__PAGE EXCERPT__:
15 - MR18 Deep Dive: UART Scripts

Hex-encoding 7 million bytes because the PHY won’t cooperate

Slow grind, patience on the line / twenty minutes on the wire just to make it mine

Post 6 described the hex-over-UART transfer protocol at a high level—hex-encode every byte, pipe it through an awk decoder on the MR18, pray nothing goes wrong for 20 minutes straight. This post rips open send_binary.py and uart_transfer.py and walks through the actual Python. Two scripts, two transfer sizes, same dumb protocol, very different engineering challenges.

Why UART Is the Only Option

Quick recap for anyone who skipped post 6: the MR18 is in OpenWrt failsafe mode. Ethernet TX works—the board sends ARP requests just fine. Ethernet RX is completely broken because the AR8035 PHY’s RGMII RX clock delay isn’t configured (the whole reason we wrote the bare-metal C fix in post 14). JTAG is a write-only channel for data—you can load binaries into RAM but you can’t use it as a general-purpose communication channel once Linux is running.

That leaves UART. The serial console. 115200 baud, 8N1, the same connection I’ve been using for console output since post 1. TX and RX both work because UART doesn’t go through the PHY. It goes through the SoC’s built-in UART peripheral directly to the FTDI chip on the ESP-Prog. No PHY, no RGMII, no clock delay problems. Just bits on a wire at 115,200 bits per second.

__PROBLEM DESCRIPTION__:
Return the passage of the UART scripts post starting at "That leaves UART." and ending at "bits per second.", copied word for word.

Collected data:
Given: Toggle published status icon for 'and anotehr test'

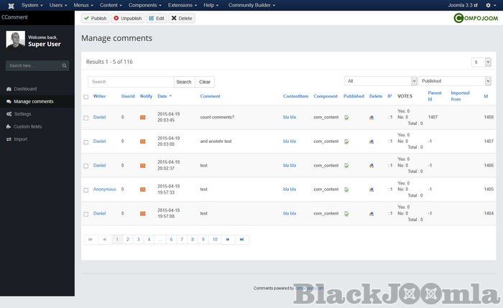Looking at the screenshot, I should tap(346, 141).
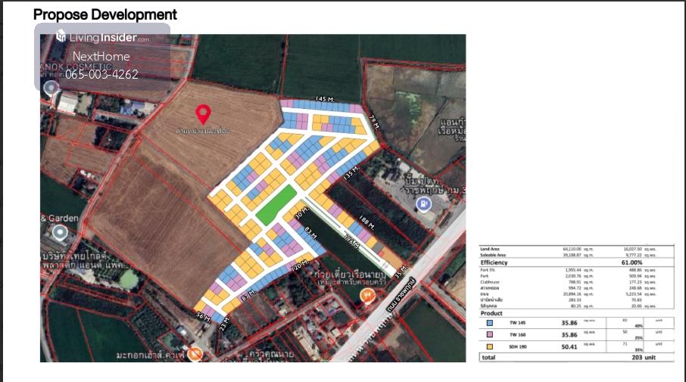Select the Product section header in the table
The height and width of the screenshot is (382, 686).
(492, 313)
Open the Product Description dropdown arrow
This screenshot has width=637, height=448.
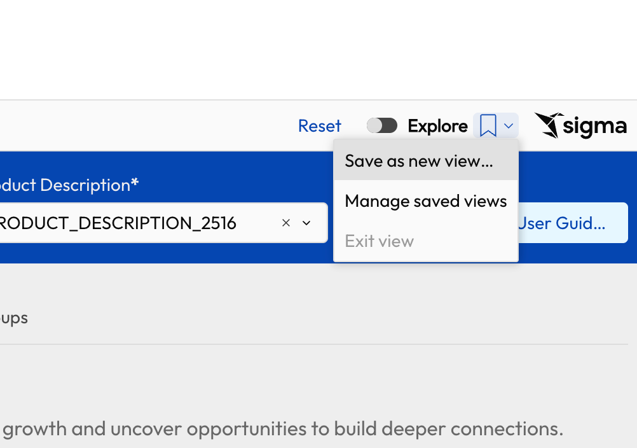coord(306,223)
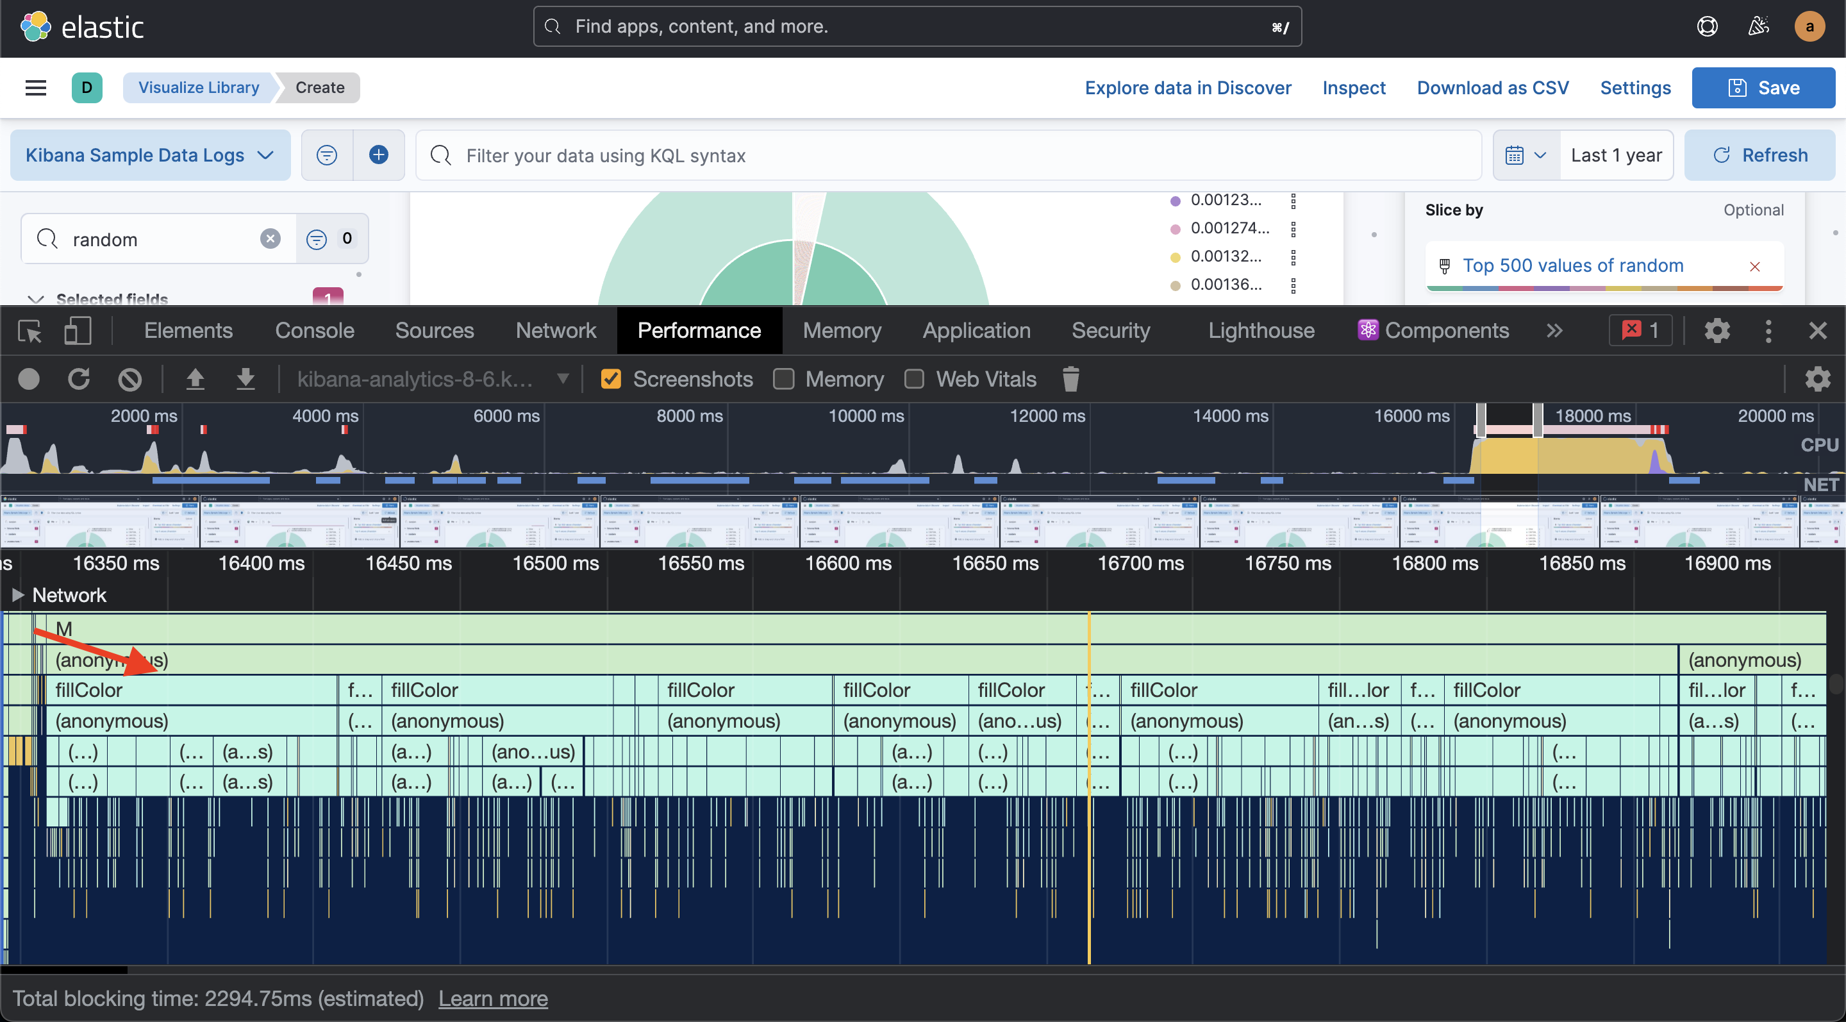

__ANSWER__:
That leaves UART. The serial console. 115200 baud, 8N1, the same connection I’ve been using for console output since post 1. TX and RX both work because UART doesn’t go through the PHY. It goes through the SoC’s built-in UART peripheral directly to the FTDI chip on the ESP-Prog. No PHY, no RGMII, no clock delay problems. Just bits on a wire at 115,200 bits per second.